**Entries provided**:
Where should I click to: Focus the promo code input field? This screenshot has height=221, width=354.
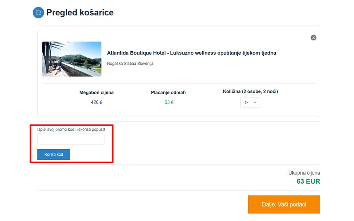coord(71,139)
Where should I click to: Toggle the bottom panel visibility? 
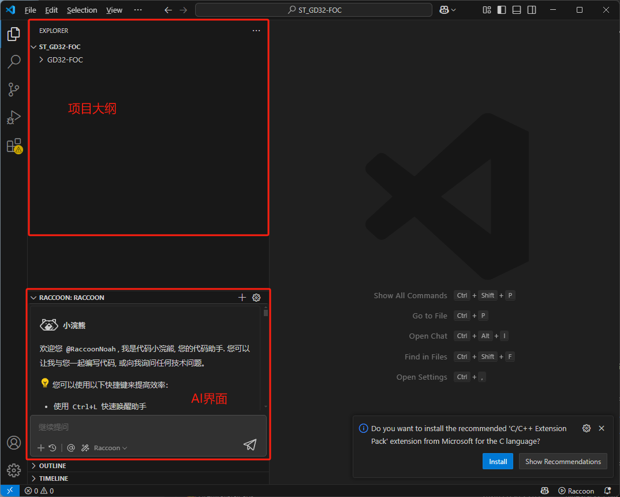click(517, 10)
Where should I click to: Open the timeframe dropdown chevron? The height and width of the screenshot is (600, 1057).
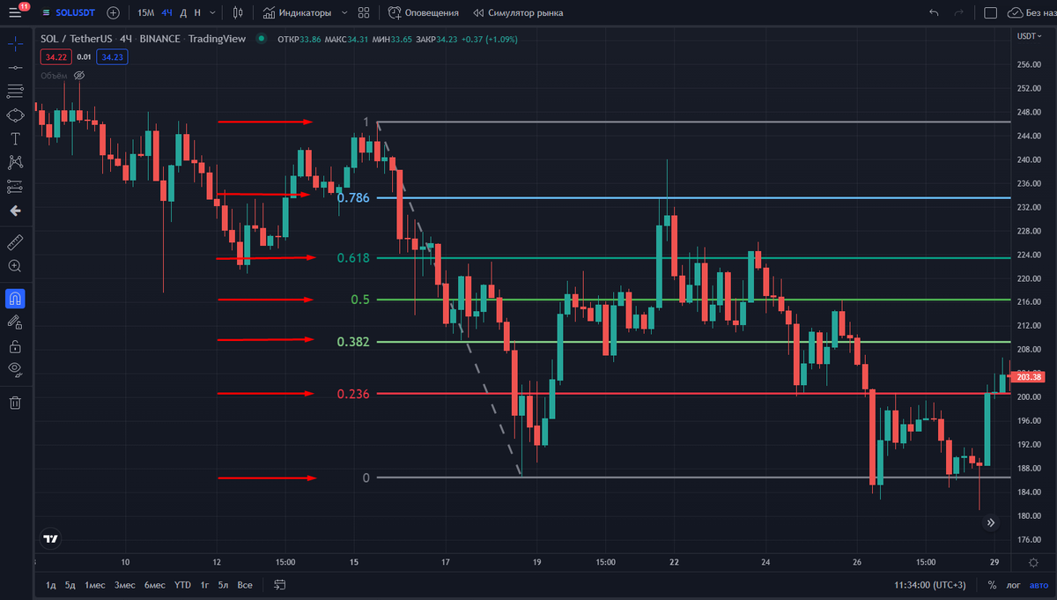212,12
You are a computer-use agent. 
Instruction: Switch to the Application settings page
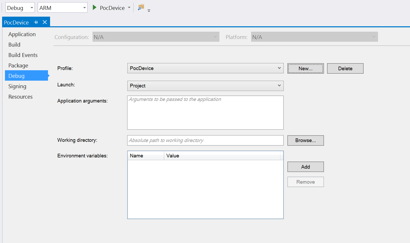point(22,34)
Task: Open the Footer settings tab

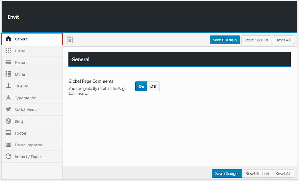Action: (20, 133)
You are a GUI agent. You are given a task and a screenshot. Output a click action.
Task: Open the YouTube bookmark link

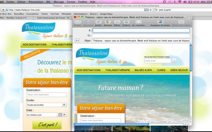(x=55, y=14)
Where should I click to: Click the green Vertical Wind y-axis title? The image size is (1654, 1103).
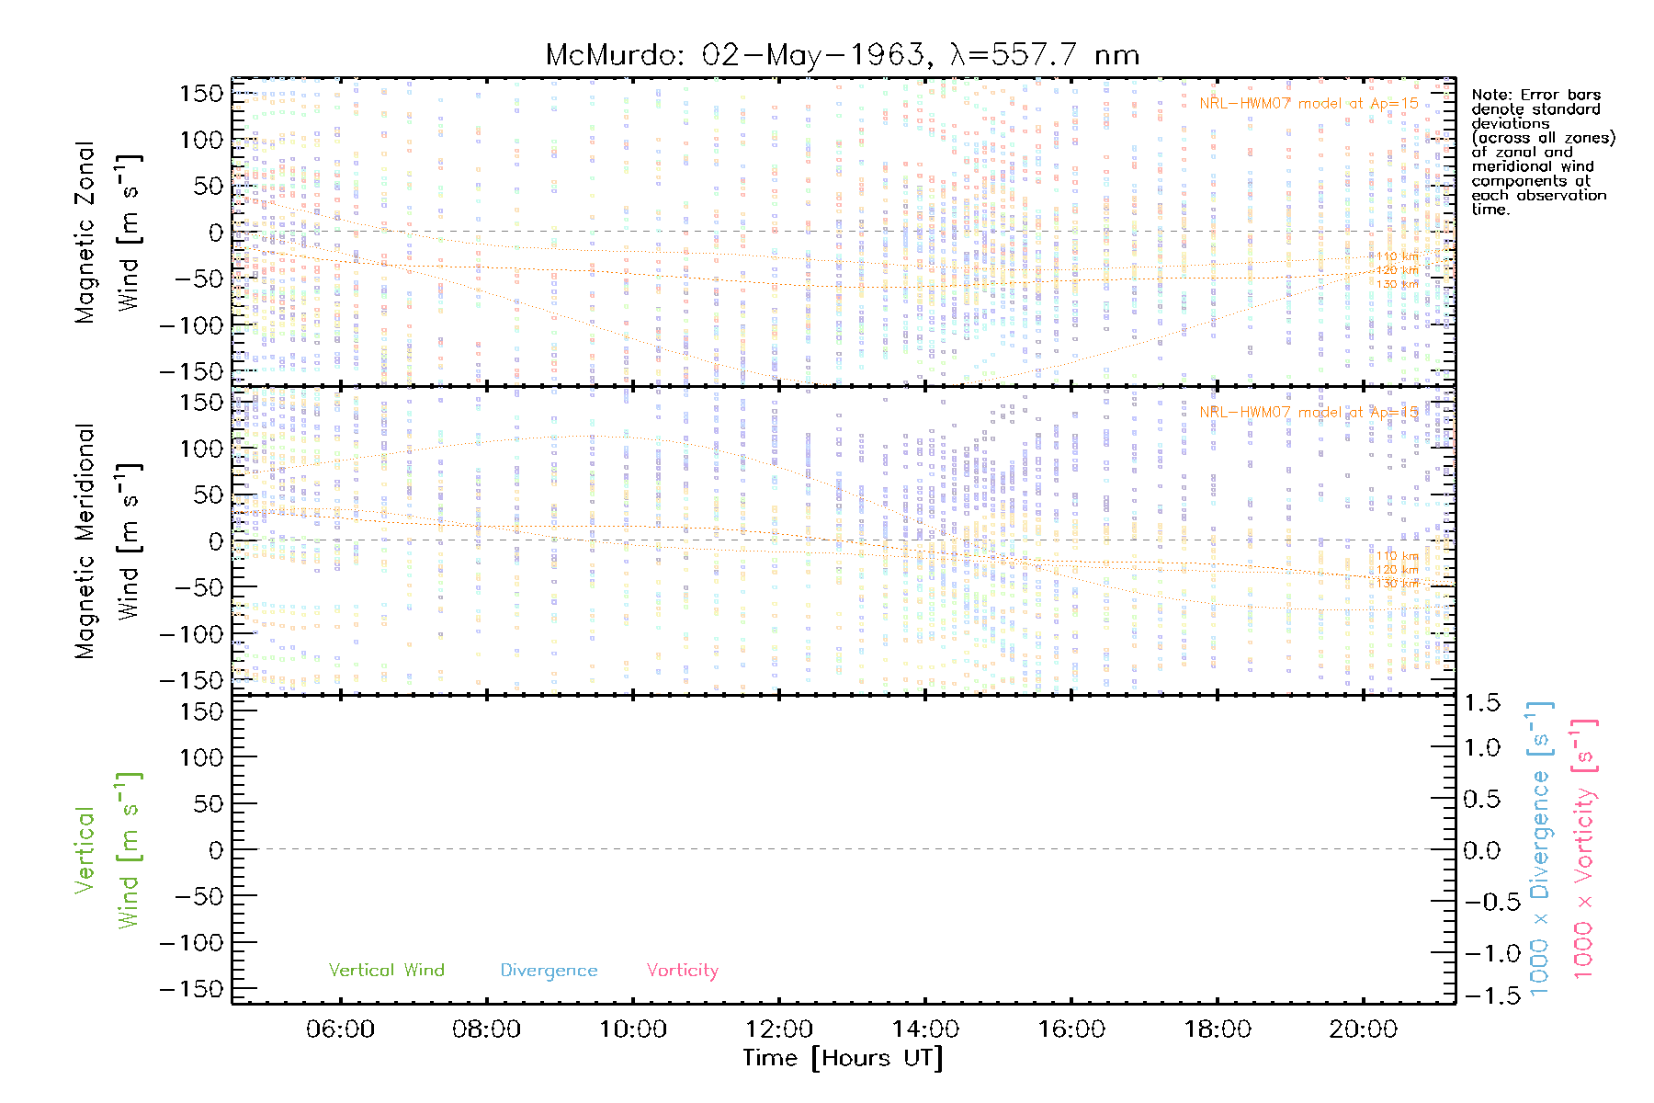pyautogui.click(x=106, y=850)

...

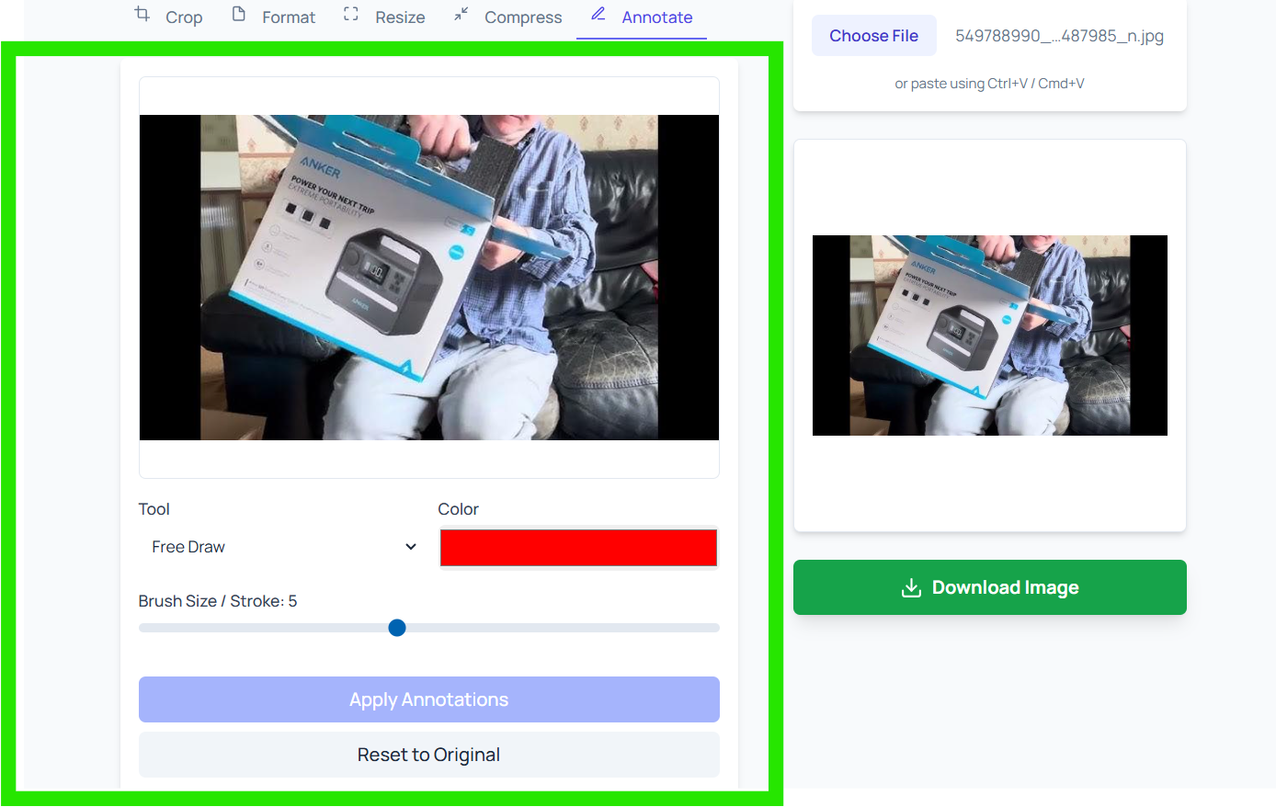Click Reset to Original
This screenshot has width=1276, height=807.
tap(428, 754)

**Task to complete**:
List all lines from the entries that include the word "agent".

**Solved exercise**:
You are a computer-use agent. 
You are a GUI agent. You are given a task and a screenshot. Output a click action.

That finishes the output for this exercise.